> _Your task_
For the data below, restate word for word only the lines from the line containing "Gravure en taille douce - Rois" through the line containing "Nouveaux produits (303, 2047)", both ends included.

======== Data under study

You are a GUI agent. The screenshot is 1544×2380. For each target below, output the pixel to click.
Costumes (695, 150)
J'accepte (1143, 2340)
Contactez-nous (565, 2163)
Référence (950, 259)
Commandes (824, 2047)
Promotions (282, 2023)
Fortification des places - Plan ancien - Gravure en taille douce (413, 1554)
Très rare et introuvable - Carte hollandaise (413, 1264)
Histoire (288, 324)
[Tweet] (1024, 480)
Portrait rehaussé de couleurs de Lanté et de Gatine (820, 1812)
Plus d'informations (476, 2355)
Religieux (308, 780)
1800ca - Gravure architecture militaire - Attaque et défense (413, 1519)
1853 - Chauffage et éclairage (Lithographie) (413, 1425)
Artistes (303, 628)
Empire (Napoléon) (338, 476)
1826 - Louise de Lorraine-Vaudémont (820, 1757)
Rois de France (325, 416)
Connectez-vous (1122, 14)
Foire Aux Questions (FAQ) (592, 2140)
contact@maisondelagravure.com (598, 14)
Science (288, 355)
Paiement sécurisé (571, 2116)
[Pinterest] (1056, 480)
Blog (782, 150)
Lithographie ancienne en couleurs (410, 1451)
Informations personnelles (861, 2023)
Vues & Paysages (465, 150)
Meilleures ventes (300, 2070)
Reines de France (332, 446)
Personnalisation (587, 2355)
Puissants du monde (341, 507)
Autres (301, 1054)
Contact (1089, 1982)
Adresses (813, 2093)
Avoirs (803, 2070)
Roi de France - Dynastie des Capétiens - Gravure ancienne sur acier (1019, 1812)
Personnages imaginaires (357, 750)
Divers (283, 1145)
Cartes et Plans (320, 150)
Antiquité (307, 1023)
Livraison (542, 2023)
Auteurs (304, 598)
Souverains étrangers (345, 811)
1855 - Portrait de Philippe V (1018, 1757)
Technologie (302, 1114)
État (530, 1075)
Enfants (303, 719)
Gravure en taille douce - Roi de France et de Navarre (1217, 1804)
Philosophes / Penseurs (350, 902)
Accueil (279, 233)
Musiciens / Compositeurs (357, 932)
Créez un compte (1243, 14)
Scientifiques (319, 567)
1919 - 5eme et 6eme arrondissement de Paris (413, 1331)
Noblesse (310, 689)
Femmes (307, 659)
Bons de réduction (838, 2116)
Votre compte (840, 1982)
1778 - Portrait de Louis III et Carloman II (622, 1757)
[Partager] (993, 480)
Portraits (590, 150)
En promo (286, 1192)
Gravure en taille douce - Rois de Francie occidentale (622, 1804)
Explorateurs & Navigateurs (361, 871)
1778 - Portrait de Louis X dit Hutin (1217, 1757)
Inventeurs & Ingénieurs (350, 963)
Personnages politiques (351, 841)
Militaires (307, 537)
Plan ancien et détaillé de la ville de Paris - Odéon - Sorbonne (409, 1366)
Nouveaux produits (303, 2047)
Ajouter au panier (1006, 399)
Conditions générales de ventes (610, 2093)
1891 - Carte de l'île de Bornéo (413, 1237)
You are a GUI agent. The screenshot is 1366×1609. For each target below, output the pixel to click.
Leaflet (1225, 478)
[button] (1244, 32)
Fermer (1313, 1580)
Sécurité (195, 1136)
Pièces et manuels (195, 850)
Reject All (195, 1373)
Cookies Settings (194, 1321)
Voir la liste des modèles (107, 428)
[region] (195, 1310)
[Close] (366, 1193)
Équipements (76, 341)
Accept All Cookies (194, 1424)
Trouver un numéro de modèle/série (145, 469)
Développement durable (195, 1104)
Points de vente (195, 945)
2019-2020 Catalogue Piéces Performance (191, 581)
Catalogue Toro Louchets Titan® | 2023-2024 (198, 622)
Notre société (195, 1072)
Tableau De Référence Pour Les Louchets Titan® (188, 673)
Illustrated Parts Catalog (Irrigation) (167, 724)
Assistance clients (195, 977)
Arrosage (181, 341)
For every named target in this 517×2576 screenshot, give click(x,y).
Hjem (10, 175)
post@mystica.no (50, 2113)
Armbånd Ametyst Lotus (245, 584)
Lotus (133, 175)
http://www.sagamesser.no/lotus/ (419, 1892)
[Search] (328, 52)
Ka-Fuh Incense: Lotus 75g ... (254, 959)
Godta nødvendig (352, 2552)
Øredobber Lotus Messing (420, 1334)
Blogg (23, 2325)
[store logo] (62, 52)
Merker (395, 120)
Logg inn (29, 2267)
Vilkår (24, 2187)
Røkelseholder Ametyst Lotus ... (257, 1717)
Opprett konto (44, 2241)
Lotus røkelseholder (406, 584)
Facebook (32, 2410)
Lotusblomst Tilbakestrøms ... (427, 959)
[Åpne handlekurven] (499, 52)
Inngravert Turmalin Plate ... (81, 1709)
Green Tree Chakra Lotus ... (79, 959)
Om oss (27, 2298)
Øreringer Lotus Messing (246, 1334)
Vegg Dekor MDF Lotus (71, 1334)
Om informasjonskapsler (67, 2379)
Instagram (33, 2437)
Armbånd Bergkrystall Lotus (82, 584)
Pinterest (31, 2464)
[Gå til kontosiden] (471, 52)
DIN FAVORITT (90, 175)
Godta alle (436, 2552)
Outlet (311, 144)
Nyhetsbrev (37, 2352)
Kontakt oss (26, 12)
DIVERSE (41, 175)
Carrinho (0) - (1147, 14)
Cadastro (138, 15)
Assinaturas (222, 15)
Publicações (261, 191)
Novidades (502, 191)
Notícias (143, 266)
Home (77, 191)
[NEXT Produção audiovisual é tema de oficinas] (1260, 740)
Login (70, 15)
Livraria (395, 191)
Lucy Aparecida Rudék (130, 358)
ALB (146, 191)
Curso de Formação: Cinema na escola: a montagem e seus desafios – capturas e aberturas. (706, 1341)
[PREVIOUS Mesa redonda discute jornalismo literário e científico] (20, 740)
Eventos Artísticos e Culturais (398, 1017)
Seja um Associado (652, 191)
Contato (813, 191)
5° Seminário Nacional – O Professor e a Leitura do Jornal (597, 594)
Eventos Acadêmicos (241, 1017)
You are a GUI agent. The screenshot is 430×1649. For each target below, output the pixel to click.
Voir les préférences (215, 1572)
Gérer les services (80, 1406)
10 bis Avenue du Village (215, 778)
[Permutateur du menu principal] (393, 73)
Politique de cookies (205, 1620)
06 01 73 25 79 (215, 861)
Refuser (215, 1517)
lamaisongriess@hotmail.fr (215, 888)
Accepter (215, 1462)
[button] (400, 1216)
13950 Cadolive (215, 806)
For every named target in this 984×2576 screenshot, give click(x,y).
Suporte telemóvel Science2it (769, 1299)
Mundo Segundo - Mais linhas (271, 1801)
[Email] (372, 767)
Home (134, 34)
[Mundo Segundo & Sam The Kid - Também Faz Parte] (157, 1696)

================

> _Reply to the exercise_
Gravure en taille douce - Rois de Francie occidentale (622, 1804)
Explorateurs & Navigateurs (361, 871)
1778 - Portrait de Louis X dit Hutin (1217, 1757)
Inventeurs & Ingénieurs (350, 963)
Personnages politiques (351, 841)
Militaires (307, 537)
Plan ancien et détaillé de la ville de Paris - Odéon - Sorbonne (409, 1366)
Nouveaux produits (303, 2047)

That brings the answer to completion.